Denúncia materna e confissão do acusado
A investigação teve início após a mãe da adolescente, que hoje tem 15 anos, formalizar a denúncia junto às autoridades. Na época dos crimes, a família residia junta na zona rural da cidade. De acordo com as informações da polícia, o suspeito confessou a prática dos delitos durante os depoimentos.
O homem alegou que cometeu os atos sob a influência de bebidas alcoólicas.
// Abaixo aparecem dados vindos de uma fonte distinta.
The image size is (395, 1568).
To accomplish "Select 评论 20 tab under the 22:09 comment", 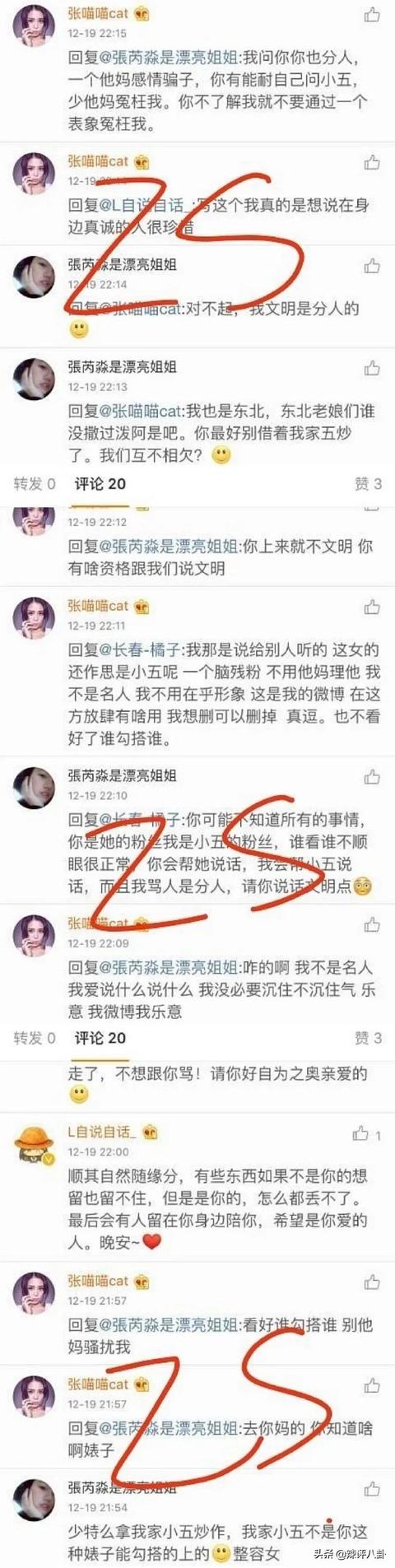I will [100, 1037].
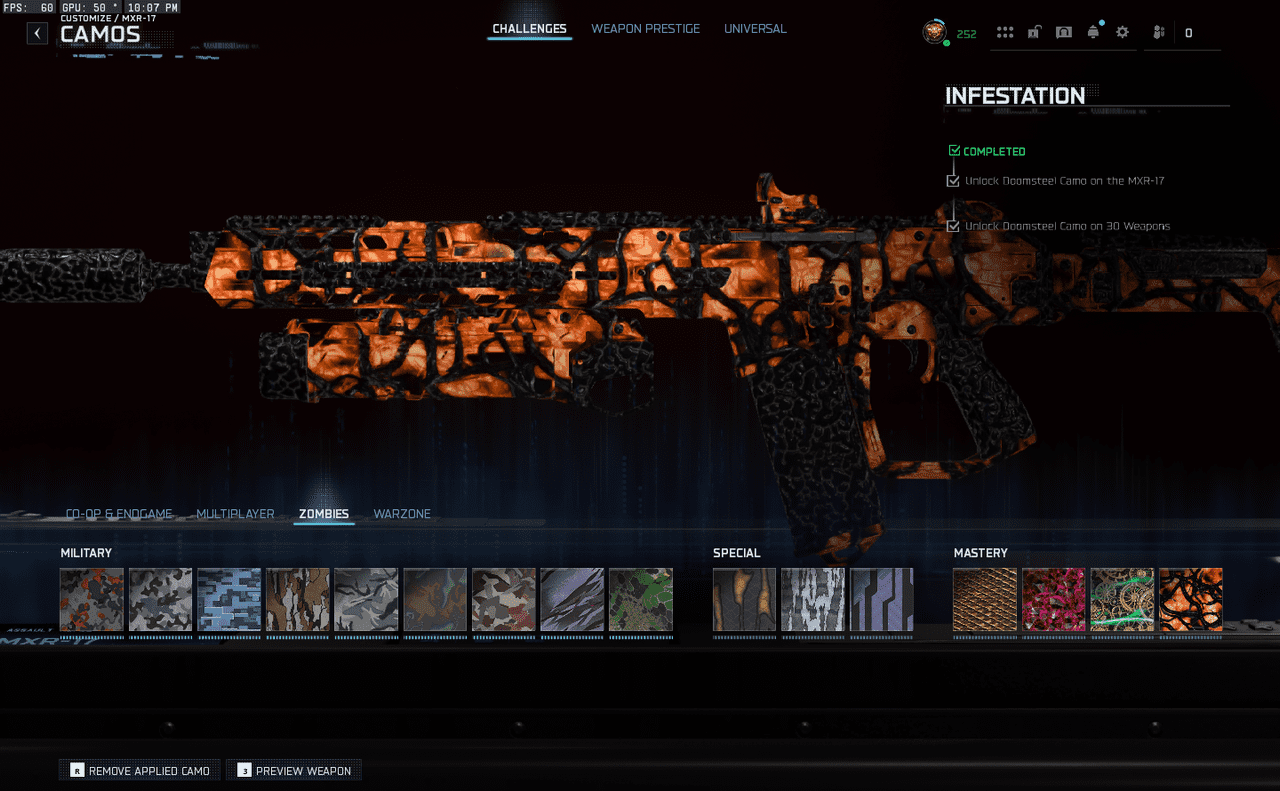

Para corroborar as acusações, exames periciais foram realizados na jovem e confirmaram a ocorrência dos abusos, fornecendo evidências técnicas cruciais para o caso.
Procedimento encaminhado à Justiça
Com a conclusão do inquérito policial, todo o procedimento foi remetido ao Poder Judiciário e ao Ministério Público do Estado do Tocantins para que as medidas legais cabíveis sejam adotadas. O delegado Lucas Kertesz, titular da 56ª Delegacia de Marianópolis do Tocantins, que esteve à frente das investigações, enfatizou a gravidade do caso.
“Trata-se de um crime muito grave, onde o próprio pai que tem o dever legal de proteção e cuidado, simplesmente abusou sexualmente da própria filha, causando grandes transtornos, sobretudo, de ordem psicológica à vítima, que quando começou a ser abusada era apenas uma criança”, declarou o delegado.
Impacto e próximos passos
A conclusão do inquérito é vista como um passo decisivo para a responsabilização do autor. O crime de estupro de vulnerável, previsto no Estatuto da Criança e do Adolescente (ECA), possui penas severas. A polícia ressaltou que a vítima, agora adolescente, carrega as marcas psicológicas profundas dos anos de violência sofrida dentro do próprio lar.
O g1 Tocantins tentou contato com a defesa do indiciado, mas não obteve retorno até o fechamento desta reportagem. Tampouco foi possível localizar a vítima e sua mãe, que não tiveram a identidade divulgada para preservação de seus direitos.